_Requisitos da tarefa:_ Transcreva fielmente todas as linhas dos dados a seguir, deixando as imagens de fora.

_Materiais fornecidos:_
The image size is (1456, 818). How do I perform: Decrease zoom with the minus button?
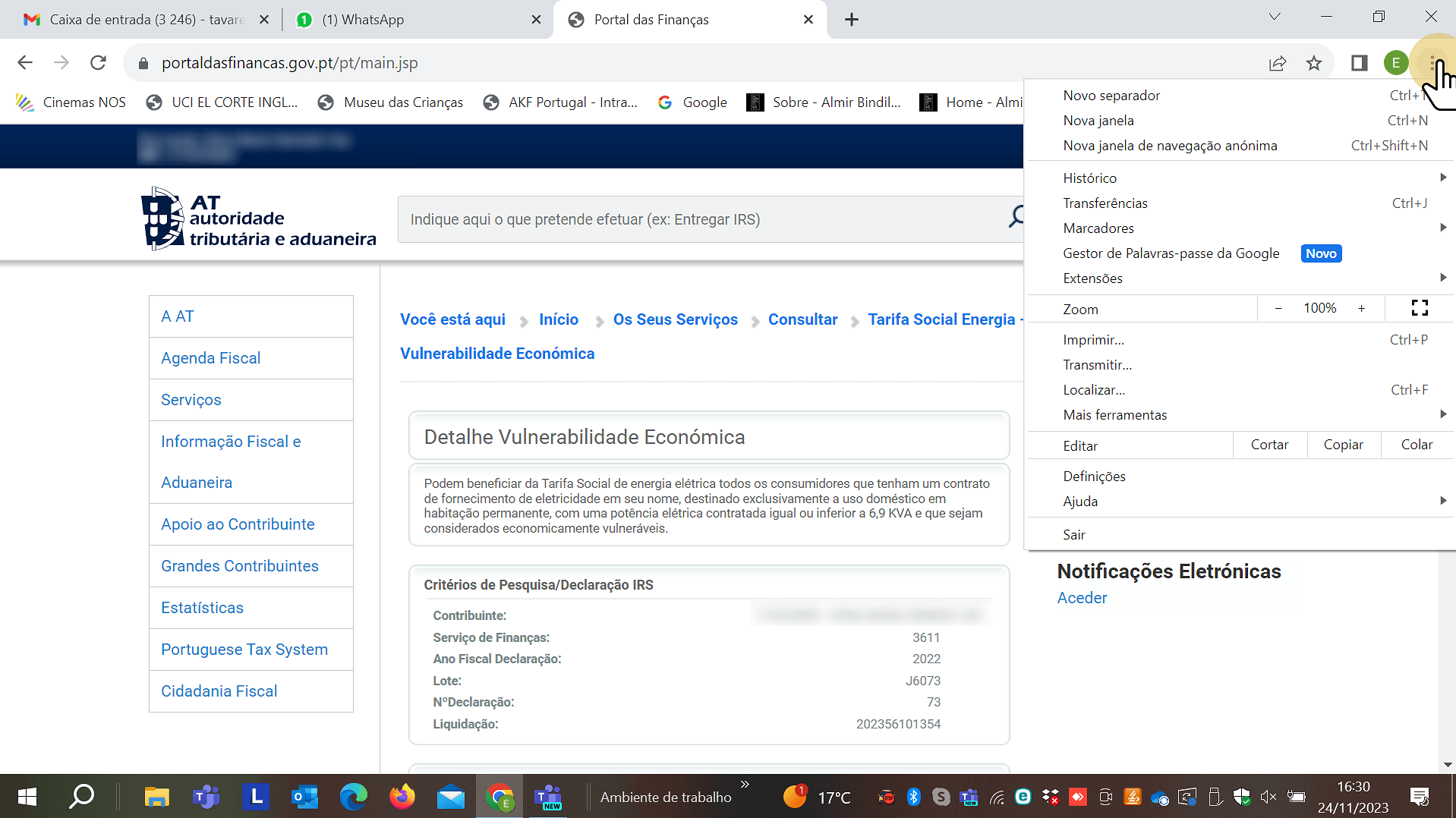point(1278,308)
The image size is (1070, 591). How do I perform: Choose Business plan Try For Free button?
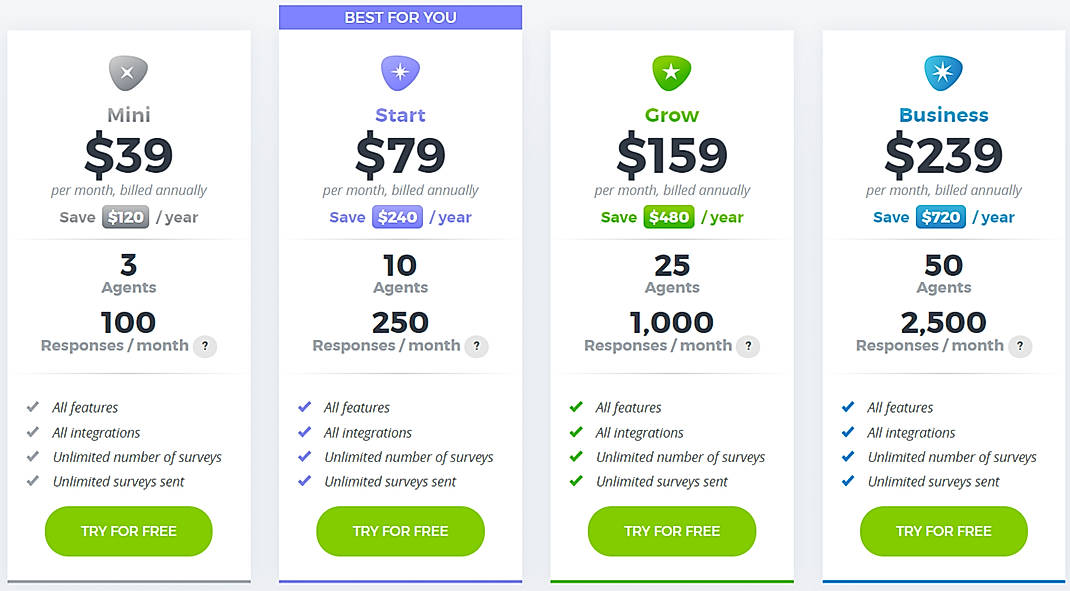pos(943,531)
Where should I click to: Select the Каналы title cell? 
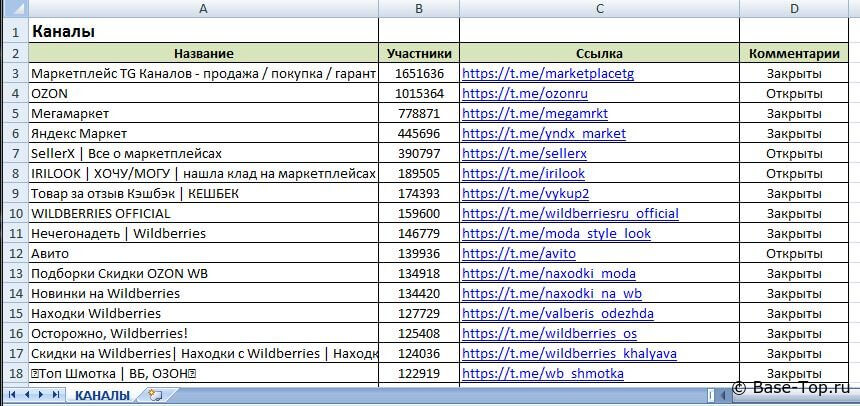(203, 32)
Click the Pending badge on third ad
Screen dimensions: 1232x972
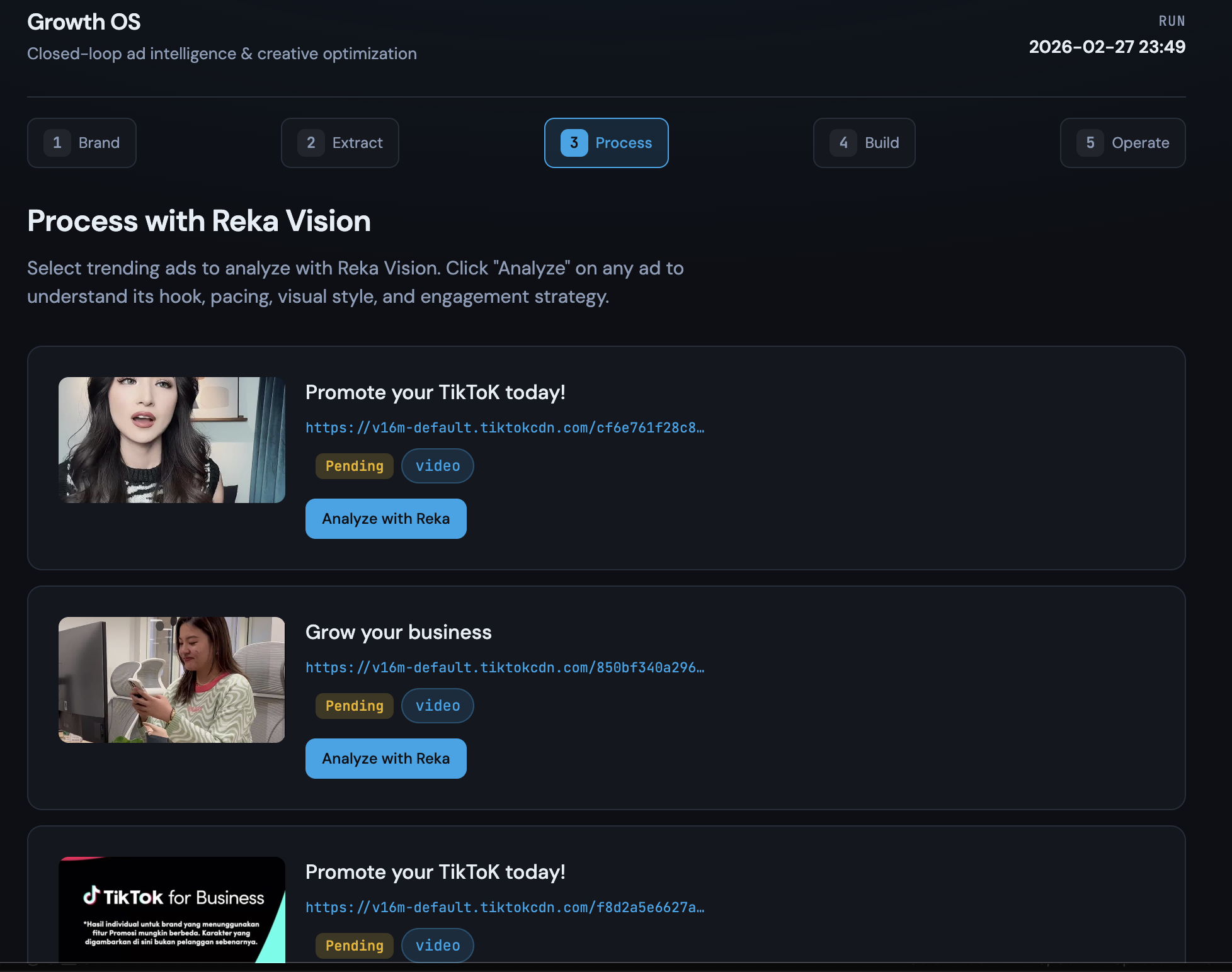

_Resultado:_
The image size is (1456, 818). How do I perform: Decrease zoom with the minus button?
point(1278,308)
The image size is (1070, 591). How do I perform: Choose Business plan Try For Free button?
pos(943,531)
Where should I click to: Select the Каналы title cell? 
(203, 32)
Click the Pending badge on third ad
Screen dimensions: 1232x972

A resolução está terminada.